# Composers with the most hit works



## KenOC (Mar 7, 2011)

If you were to list the “hits”of composers, including single movements or even shorter pieces, who would have the longest list?


----------



## Larkenfield (Jun 5, 2017)

Lennon and McCartney!  For those who love to compare apples and oranges. I’d rather not myself.


----------



## mbhaub (Dec 2, 2016)

Interesting question.

Beethoven? Tchaikovsky? Prokofieff?


----------



## Art Rock (Nov 28, 2009)

Hits for what audience? The general public? General music lovers? Casual classical music listeners? Classical music lovers? The answers would probably differ from one to the other (going in that line from Johann Strauss to probably Beethoven).


----------



## Ethereality (Apr 6, 2019)

Forgoing so many pieces for concision, some "hits":

*(1) Tchaikovsky*
_1812 Overture
Dance of the Sugar Plum Fairy
Waltz of the Flowers
Dance of the Mirlitons
Nutcracker - Trepak
Piano Concerto 1
Nutcracker - Tea
Romeo and Juliet Fantasy Overture
Nutcracker - March
Swan Lake - Scene_

*(2) Mozart*
_Eine Kleine Nachtmusik - I
Magic Flute - Queen of the Night
Piano Sonata 11 - Rondo Alla Turca
Marriage of Figaro Overture
Piano Sonata 16
Requiem - Dies Irae
Symphony 40 - I
Requiem - Lacrimosa
Piano Concerto 21
Magic Flute Overture_

*(3) Beethoven*
_Symphony 5 - I
Symphony 9 - Ode To Joy
Moonlight Sonata
Fur Elise 
Minuet in G
Symphony 9 - II
Symphony 7 - II_

*(4) Bach*
_Toccata and Fugue in D Minor
Air on the G String
Cantata 147- Jesu, Joy of Man's Desiring
Cello Suite 1
Minuet in G
Brandenburg Concerto 3 - I
Bourree in E Minor_

*(5) Rossini*
_William Tell Overture
Barber of Seville - Largo Al Factotum
Thieving Magpie Overture
Barber of Seville Overture_

*(6) Verdi*
_Rigoletto - La Donna E Mobile
Il Trovatore - Anvil Chorus
Dies Irae - Requiem_

*(7) Williams*
_Star Wars - Main Titles
Imperial March
Raiders March_

*(8) Grieg*
_Peer Gynt - In the Hall of the Mountain King
Peer Gynt - Morning Mood
Piano Concerto_

*(9) Handel*
_Messiah - Hallelujah Chorus
Solomon - Arrival of Queen Sheeba
Water Music_

*Mendelssohn*
_Spring Song_
_Midsummer Night's Dream - Wedding March_

*Liszt*
_Hungarian Rhapsody 2
Liebestraum_

*Wagner*
_Die Walkure - Ride of the Valkyries
Lohengrin - Bridal Chorus_

*Bizet*
_Carmen - Les Toradores
Carmen - Habanera_

*Saint-Saens*
_Carnival - Finale
Carnival - Aquarium_

*J Strauss*
_Blue Danube
Tritsch-Tratsch Polka_

*Vivaldi*
_Four Seasons - Spring
Four Seasons - Winter_

*Sousa*
_Stars and Stripes Forever
Washington Post_

*Brahms*
_Lullaby
Hungarian Dance 5_

*Copland*
_Rodeo - Hoedown
Fanfare for the Common Man_

*Prokofiev*
_Peter and the Wolf - The Story Begins
Dance of the Knights_

*Chopin*
_Funeral March_
_Grande Valse Brilliante_

*Delibes*
_Lamke - Flower Duet
Sylvia Pizzacato_

*Offenbach*
_Orpheus in the Underworld - Infernal Gallop_

*Elgar*
_Pomp and Circumstance_

*Rimsky-Korsakov*
_Flight of the Bumblebee_


----------



## Fabulin (Jun 10, 2019)

Hit works? As in: very widely known, the way rock or pop songs would be?

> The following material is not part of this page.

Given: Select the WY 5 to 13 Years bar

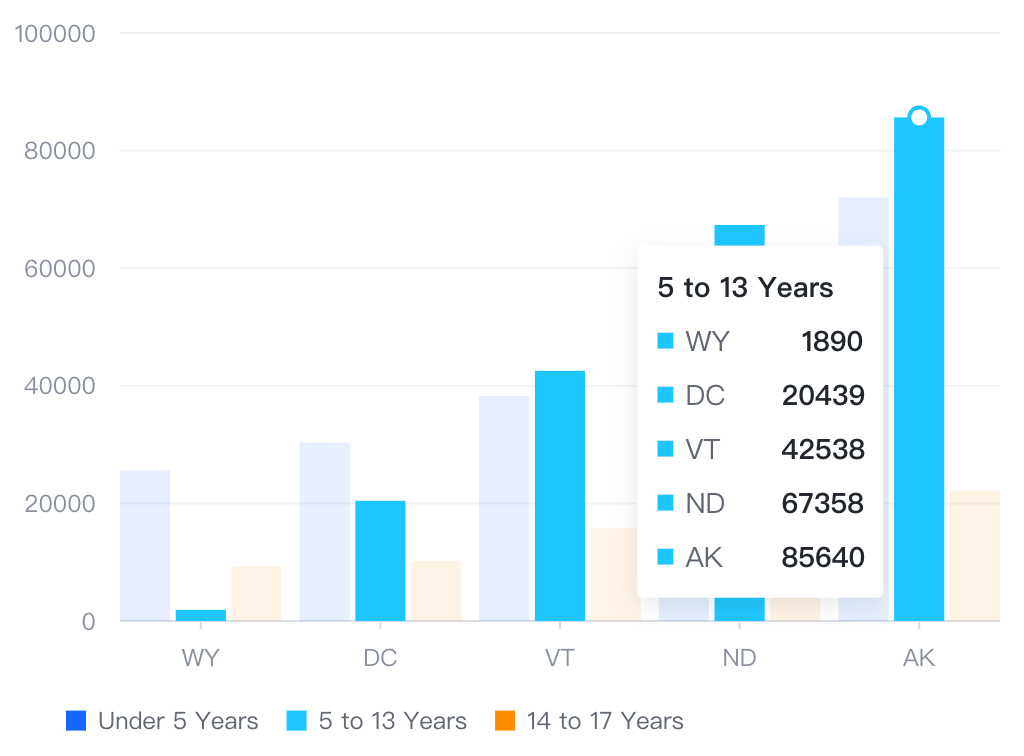Looking at the screenshot, I should (200, 615).

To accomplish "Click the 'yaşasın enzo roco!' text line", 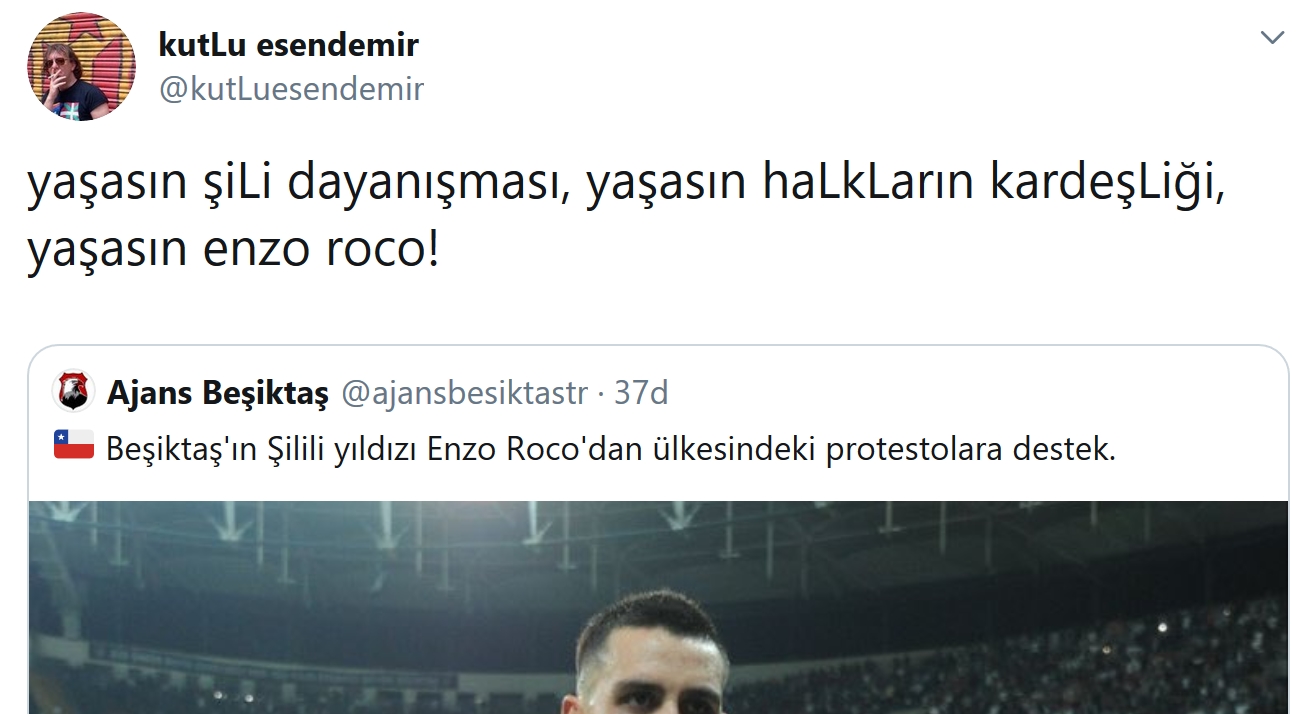I will click(x=232, y=250).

from the 18th century---Mozart
from the 19th century---Tchaikovsky
from the 20th century---Williams

Hit works, as in: highly regarded by music critics?

Bach, Mozart, Beethoven, Schubert


----------



## larold (Jul 20, 2017)

If you mean in our time I think the list is probably smaller than you think. Most Protestants that attend church service have probably heard or sung Handel's Hallelujah chorus and many people march at high school graduation to Elgar's Pomp and Circumstance march. Outside that I'm not sure what classical music hits may invade the minds of 21st century people.

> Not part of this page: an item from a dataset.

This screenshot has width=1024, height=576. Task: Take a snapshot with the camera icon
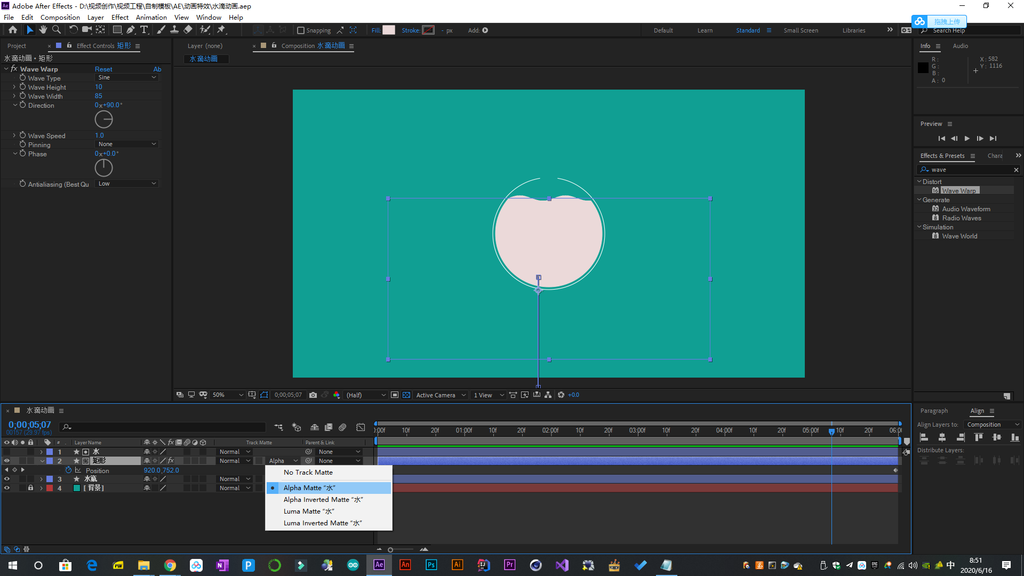click(x=313, y=395)
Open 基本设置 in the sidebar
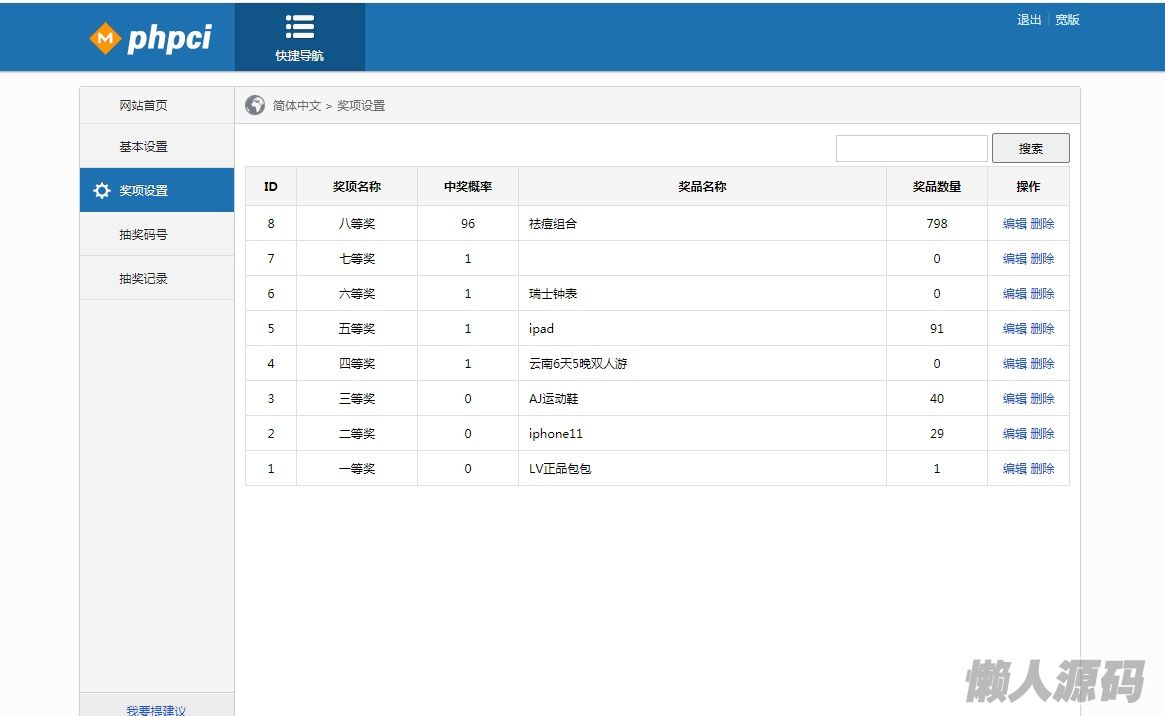This screenshot has width=1165, height=716. pyautogui.click(x=143, y=146)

There used to be more presence of classical music in popular culture and in schools when music classes were commonplace. 

Mahler's symphonies are definitely hits with the classical music public now. They get played in concert everywhere all the time, a big change from when I started listening to classical music and he was a relative unknown and thought of in many quarters as strange and unplayable.

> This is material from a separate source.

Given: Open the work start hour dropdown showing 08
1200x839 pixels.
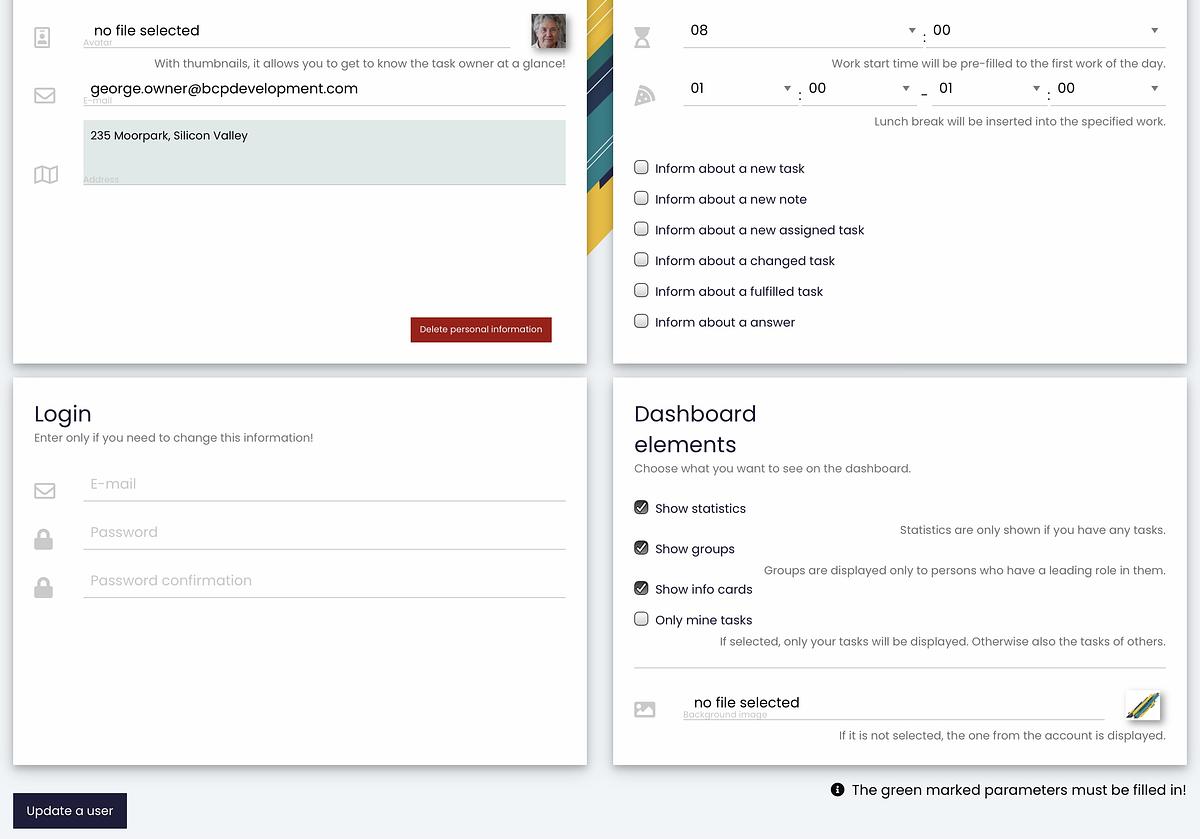Looking at the screenshot, I should (x=802, y=31).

When I look around at favorites on classical music radio station polls I find stuff like Beethoven symphonies, Gershwin's Rhapsody in Blue and Bach's Brandenburg concertos regularly atop them. Not sure if that qualifies them as hits -- and that is with publics that listen to classical music on the radio.

When Kubrick made "2001 A Space Odyssey" in 1968 (a lifetime ago) it made a hit out of the sunrise theme from Strauss's Also Sprach Zarathustra which has stayed in popular culture and gets redone now and again in advertising and elsewhere. It also made hits of the other Strauss's Blue Danube waltz and put Ligeti on the map; those haven't shown so well over time in American culture.

There may be more recent examples of this.


----------